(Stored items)
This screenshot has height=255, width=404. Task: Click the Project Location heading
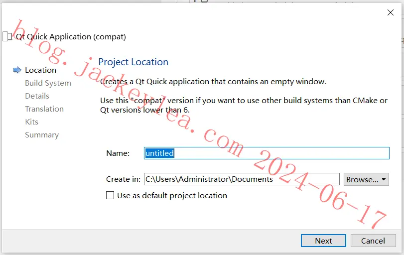[133, 62]
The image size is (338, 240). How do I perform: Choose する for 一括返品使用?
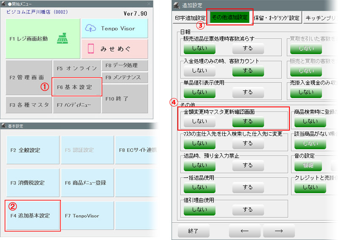[248, 187]
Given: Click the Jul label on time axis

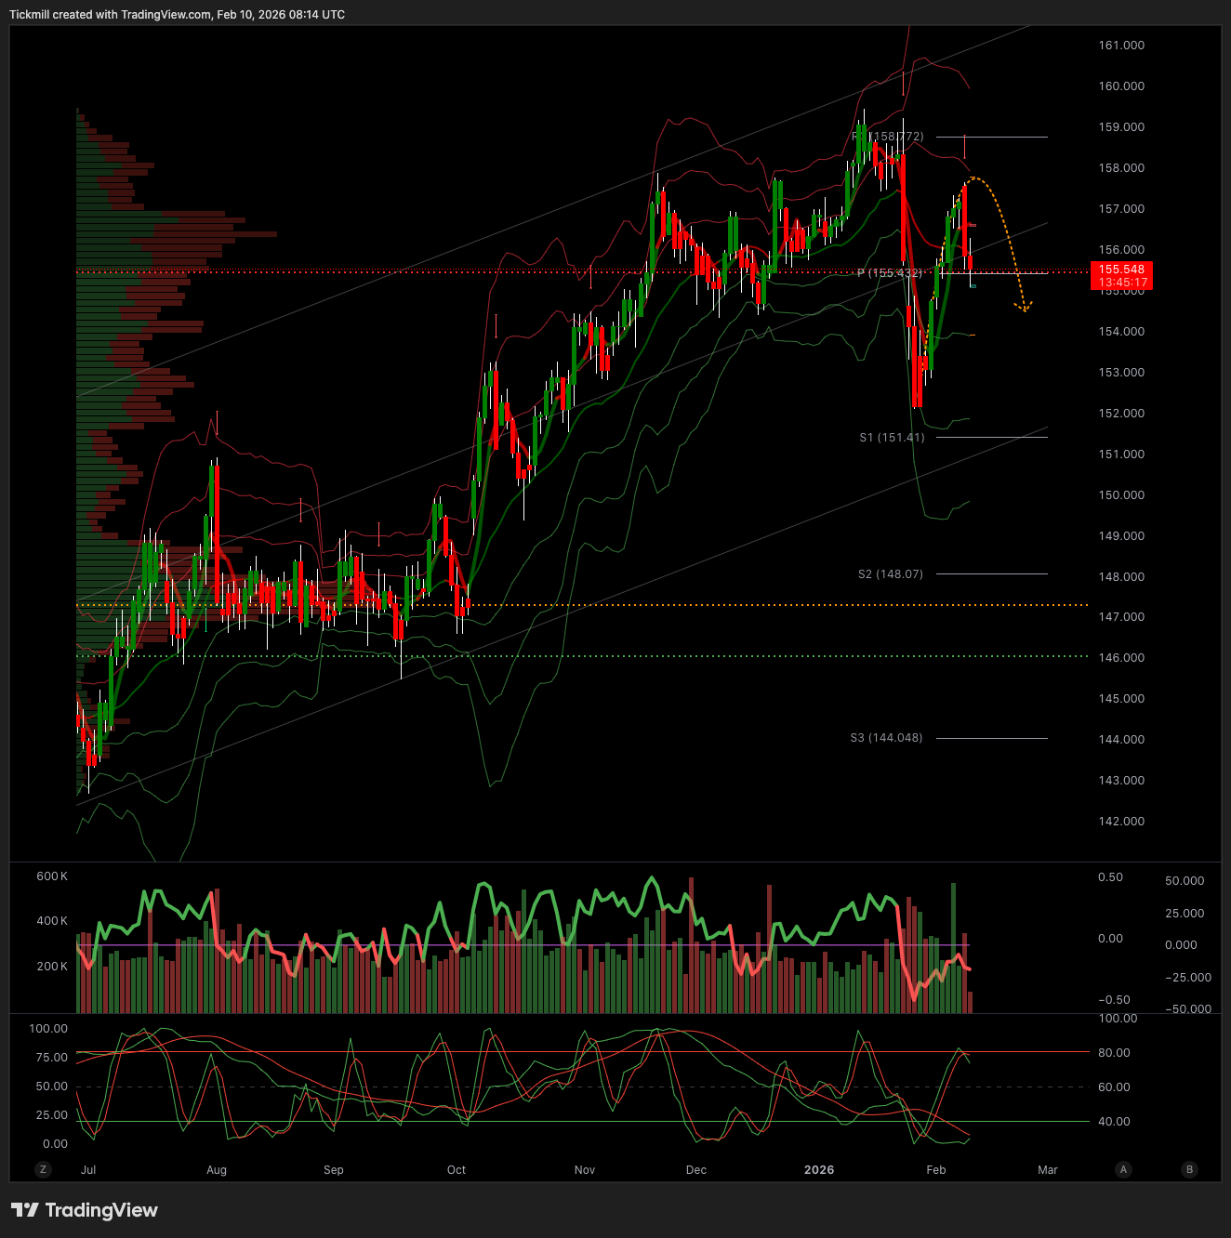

▸ **What is required**:
Exact copy, no pictures: reproduce every entry shown above.

▸ **Written answer**:
This screenshot has height=255, width=404. Task: Click the Project Location heading
[133, 62]
The image size is (338, 240). How do I perform: Choose する for 一括返品使用?
[248, 187]
Given: Click the Jul label on time axis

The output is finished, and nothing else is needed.